**Text block**:
It's unbelievable.
What I'll do, when the budget permits, is get hold of Harmonium, the new album from the latest singer here to make clear she'll give an earful to anyone who says "Tori Amos."
This, we know, drives them almost all mad!
On the finely-bred young Vanessa Carlton, I'd placed what I thought to be a secure bet when her first album bowled me over. It was sure she'd provide me with a safe contrast to another well-raised singer to be noted at once for an equally classical background.
Vanessa's now "just" 23.
Since my nose for superb noises sniffed her off a shelf by chance and she looked very dreamy, an impression borne out on first taking to Be Not Nobody, I felt we could hear such a "young" distinctive classicist who uses pianos that seem sometimes to dwarf her against a cellist who's often on sex and draw a line.
Yet even "Carlton (...) loves getting nude (...)":
"I like the area where my butt meets my thigh and I like the size of my boobs -- they're small and I don't have to wear a bra," she said, apparently proving it, for a recent summer 'Bare Issue' of a US rag, according to ContactMusic.
So much for one possible contrast between songs that apparently innocent debutante of 2002 and the raunchy Lauren Kendall, who wears as little as she can on the cover of her second album; that means, nothing. She gives us a nice back view.
So we're stuck -- not unhappily -- with a favoured preoccupation of better-known names mentioned of late whose albums won't be brand new any more by the time I reach them: the variations on what our hearts get our bodies tangled up in are an inescapable theme.
Vanessa, whose voice is simply luscious, tackles love's languages from several directions on 'Be Not Nobody'. She apparently left almost nobody certain whether she was a rock musician or a potential concerto performer headed one day for Carnegie Hall and a go at Ravel or Debussy.
She's a bit of both, that's the answer, and more besides, but certainly a dreamer, which is our first insight into her mind when she starts, one "ordinary day", with a boy she sees:
"And as I looked up into those eyes
His vision borrows mine.
And to know he's no stranger,
For I feel I've held him for all of time.
And he said take my hand,
Live while you can
Don't you see your dreams lie right in the palm of your hand
In the palm of your hand.
Please come with me,
See what I see.
Touch the stars for time will not flee.
Time will not flee.
Can you see?
Just a dream, just an ordinary dream.
As I wake in bed (...)."
By then she's woken you up, listening to 'An Ordinary Boy', and you don't know whether Vanessa -- her home site says she was 17 when she wrote the bulk of that first album -- is really dreaming. This is probably just what she wanted of an astounding debut it takes three or four hearings fully to enjoy. She's spoken of her "stream of consciousness" style and has a devoted Carlton fan following that adores it.
People familiar with 'Harmonium' say it outshines what Vanessa considers an effort of "purest inspiration". In 2002, she tried and successfully evades expectations, forsaking formulas to make quite clear who's in charge. She is. Her writing reminds me of the Kid's, since my daughter's little younger now than Carlton was then. They both approach sex with a combination of frankness and a highly romantic outlook one can only hope for in sound adolescents.

**Recorded data**:
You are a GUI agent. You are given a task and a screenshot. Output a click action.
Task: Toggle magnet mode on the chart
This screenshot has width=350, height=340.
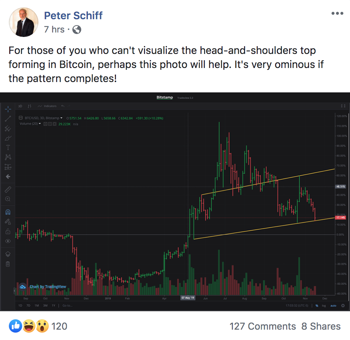point(8,212)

**Written problem A**: Name every person mentioned by name in the Vanessa Carlton review.
**Written problem B**: Write out the passage of the Vanessa Carlton review that starts at the words "As I wake in" and ends after the words "in sound adolescents.".
You won't need the listing for this work.

**Task answer A**: Tori Amos, Vanessa Carlton, Lauren Kendall, Ravel, Debussy

**Task answer B**:
As I wake in bed (...)."
By then she's woken you up, listening to 'An Ordinary Boy', and you don't know whether Vanessa -- her home site says she was 17 when she wrote the bulk of that first album -- is really dreaming. This is probably just what she wanted of an astounding debut it takes three or four hearings fully to enjoy. She's spoken of her "stream of consciousness" style and has a devoted Carlton fan following that adores it.
People familiar with 'Harmonium' say it outshines what Vanessa considers an effort of "purest inspiration". In 2002, she tried and successfully evades expectations, forsaking formulas to make quite clear who's in charge. She is. Her writing reminds me of the Kid's, since my daughter's little younger now than Carlton was then. They both approach sex with a combination of frankness and a highly romantic outlook one can only hope for in sound adolescents.